[Entries for locating text and elements]
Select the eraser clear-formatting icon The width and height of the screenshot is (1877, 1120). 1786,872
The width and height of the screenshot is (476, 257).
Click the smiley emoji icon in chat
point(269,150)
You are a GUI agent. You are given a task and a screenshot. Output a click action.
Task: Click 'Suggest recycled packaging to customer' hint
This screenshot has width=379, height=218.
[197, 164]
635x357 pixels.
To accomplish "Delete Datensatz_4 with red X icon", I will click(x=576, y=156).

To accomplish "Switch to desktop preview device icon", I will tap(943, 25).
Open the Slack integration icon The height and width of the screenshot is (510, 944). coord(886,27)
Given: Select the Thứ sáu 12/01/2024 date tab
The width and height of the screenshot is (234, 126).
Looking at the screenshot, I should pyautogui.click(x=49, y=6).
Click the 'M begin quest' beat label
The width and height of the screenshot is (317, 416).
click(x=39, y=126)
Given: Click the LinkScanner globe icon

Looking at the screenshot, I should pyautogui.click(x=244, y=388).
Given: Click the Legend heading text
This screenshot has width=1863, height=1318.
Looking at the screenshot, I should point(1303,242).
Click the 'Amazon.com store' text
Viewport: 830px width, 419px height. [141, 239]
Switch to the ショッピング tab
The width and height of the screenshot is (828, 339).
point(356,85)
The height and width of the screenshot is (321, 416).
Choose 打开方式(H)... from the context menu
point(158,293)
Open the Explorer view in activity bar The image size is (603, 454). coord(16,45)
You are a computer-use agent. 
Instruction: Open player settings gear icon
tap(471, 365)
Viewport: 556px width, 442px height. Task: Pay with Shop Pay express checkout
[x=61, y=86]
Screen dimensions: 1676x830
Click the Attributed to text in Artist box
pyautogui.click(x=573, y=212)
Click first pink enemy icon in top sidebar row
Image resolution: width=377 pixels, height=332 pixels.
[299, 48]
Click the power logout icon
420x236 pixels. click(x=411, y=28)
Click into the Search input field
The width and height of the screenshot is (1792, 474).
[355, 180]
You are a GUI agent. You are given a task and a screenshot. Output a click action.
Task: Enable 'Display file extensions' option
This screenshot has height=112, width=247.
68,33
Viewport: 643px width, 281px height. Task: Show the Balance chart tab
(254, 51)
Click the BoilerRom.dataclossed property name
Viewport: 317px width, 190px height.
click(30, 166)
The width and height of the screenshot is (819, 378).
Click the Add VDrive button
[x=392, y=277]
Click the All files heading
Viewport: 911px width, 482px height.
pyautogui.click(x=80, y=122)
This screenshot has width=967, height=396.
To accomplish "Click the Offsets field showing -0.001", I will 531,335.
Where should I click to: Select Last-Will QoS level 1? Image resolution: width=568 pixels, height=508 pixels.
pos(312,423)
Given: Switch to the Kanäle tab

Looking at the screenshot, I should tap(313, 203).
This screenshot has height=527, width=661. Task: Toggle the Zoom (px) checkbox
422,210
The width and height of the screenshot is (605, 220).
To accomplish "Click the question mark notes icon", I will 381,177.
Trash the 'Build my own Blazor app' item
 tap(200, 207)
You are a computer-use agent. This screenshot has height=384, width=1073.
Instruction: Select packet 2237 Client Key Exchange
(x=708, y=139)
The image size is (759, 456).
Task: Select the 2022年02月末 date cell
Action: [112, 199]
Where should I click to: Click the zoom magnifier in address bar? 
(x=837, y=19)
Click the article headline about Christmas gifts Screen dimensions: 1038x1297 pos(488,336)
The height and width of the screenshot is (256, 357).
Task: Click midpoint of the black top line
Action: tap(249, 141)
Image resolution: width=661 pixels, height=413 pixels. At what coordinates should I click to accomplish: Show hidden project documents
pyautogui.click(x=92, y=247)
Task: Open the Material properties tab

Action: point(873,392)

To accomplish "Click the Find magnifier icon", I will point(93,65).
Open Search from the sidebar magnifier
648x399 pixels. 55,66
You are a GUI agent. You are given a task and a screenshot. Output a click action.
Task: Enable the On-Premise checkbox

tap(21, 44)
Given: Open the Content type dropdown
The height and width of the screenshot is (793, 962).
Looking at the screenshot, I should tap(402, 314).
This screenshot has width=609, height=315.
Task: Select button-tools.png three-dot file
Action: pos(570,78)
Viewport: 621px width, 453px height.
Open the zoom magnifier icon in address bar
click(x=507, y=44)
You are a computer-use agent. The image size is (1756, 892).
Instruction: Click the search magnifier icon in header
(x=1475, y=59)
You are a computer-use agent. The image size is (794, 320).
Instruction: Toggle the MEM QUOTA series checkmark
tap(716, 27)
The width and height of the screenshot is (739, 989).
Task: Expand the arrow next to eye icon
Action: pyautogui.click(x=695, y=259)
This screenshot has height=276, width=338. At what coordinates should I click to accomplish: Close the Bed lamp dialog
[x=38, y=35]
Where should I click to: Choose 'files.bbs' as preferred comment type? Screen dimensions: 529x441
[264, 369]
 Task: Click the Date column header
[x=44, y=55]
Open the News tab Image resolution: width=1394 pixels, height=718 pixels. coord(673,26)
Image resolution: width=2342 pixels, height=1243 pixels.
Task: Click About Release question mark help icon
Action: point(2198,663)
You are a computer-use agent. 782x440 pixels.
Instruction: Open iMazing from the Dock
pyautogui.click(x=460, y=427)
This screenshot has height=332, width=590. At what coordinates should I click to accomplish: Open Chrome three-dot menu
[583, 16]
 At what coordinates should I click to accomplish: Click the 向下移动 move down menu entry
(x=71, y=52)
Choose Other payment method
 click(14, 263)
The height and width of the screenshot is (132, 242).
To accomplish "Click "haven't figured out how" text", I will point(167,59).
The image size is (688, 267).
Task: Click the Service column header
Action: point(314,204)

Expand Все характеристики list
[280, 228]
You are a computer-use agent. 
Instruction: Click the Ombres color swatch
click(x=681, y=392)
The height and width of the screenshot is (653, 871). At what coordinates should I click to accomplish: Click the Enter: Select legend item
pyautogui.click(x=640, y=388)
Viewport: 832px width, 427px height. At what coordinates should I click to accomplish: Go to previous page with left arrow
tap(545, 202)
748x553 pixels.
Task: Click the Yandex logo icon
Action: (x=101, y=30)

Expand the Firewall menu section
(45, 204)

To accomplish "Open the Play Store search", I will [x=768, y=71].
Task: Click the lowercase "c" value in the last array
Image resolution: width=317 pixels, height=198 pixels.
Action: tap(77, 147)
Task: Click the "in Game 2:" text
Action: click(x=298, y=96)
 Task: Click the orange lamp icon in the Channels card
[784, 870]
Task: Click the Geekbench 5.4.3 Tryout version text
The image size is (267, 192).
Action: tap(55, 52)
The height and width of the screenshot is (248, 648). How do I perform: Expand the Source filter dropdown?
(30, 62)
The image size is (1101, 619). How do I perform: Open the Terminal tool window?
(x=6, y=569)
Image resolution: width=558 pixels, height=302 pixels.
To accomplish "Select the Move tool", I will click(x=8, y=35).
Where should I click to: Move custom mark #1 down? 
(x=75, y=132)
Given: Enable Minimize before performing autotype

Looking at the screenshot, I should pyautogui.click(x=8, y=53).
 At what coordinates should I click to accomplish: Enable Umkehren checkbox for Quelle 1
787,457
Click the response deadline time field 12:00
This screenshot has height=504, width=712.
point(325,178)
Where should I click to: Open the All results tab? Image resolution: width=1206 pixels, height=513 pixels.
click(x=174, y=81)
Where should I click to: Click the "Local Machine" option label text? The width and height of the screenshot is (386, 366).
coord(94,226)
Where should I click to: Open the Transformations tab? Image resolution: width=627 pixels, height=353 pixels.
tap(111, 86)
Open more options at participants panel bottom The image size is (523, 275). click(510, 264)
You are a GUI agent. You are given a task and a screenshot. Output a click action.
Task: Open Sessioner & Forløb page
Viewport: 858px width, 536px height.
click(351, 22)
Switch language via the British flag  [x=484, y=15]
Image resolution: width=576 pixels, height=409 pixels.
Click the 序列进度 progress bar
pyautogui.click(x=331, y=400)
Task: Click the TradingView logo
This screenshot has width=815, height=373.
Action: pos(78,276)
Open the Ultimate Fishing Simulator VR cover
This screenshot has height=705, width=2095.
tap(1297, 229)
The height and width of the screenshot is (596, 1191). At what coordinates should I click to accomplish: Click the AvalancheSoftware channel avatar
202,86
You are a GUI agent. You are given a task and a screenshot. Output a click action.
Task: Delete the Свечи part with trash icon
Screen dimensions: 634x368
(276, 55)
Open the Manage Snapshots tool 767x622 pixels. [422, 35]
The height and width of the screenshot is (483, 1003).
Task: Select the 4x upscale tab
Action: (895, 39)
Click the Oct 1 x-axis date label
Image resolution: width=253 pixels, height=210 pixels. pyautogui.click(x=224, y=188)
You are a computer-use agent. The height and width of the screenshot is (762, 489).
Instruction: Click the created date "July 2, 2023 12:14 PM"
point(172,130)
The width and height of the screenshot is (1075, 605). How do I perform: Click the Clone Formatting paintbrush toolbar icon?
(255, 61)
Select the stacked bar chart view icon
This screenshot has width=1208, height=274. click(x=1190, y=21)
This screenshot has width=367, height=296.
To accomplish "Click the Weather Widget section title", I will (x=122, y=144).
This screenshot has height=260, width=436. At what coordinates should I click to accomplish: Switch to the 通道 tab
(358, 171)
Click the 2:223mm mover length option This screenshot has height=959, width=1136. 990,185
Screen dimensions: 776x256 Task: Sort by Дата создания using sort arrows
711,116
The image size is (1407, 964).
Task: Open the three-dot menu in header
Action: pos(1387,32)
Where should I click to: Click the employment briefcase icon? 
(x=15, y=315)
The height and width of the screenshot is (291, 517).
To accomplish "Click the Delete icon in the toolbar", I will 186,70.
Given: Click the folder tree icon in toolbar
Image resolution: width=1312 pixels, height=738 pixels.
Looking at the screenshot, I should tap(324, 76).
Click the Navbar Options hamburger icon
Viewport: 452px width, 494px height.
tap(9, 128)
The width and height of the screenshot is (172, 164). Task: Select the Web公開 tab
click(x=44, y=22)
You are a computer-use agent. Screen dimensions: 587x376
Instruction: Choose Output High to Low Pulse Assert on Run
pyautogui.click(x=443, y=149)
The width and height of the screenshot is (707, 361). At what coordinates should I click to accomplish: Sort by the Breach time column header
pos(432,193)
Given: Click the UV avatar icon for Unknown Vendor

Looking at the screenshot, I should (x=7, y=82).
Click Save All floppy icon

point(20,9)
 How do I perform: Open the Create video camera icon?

### WHAT TO WORK ON
Reproduce, without any change, everything from the line that contains "This screenshot has height=260, width=436." down to the end of the records.

### THE RESULT
This screenshot has height=260, width=436. At what coordinates should I click to accomplish: Switch to the 通道 tab
(358, 171)
Click the 2:223mm mover length option This screenshot has height=959, width=1136. 990,185
Screen dimensions: 776x256 Task: Sort by Дата создания using sort arrows
711,116
The image size is (1407, 964).
Task: Open the three-dot menu in header
Action: pos(1387,32)
Where should I click to: Click the employment briefcase icon? 
(x=15, y=315)
The height and width of the screenshot is (291, 517).
To accomplish "Click the Delete icon in the toolbar", I will 186,70.
Given: Click the folder tree icon in toolbar
Image resolution: width=1312 pixels, height=738 pixels.
Looking at the screenshot, I should tap(324, 76).
Click the Navbar Options hamburger icon
Viewport: 452px width, 494px height.
tap(9, 128)
The width and height of the screenshot is (172, 164). Task: Select the Web公開 tab
click(x=44, y=22)
You are a computer-use agent. Screen dimensions: 587x376
Instruction: Choose Output High to Low Pulse Assert on Run
pyautogui.click(x=443, y=149)
The width and height of the screenshot is (707, 361). At what coordinates should I click to accomplish: Sort by the Breach time column header
pos(432,193)
Given: Click the UV avatar icon for Unknown Vendor

Looking at the screenshot, I should (x=7, y=82).
Click Save All floppy icon

point(20,9)
 How do I perform: Open the Create video camera icon?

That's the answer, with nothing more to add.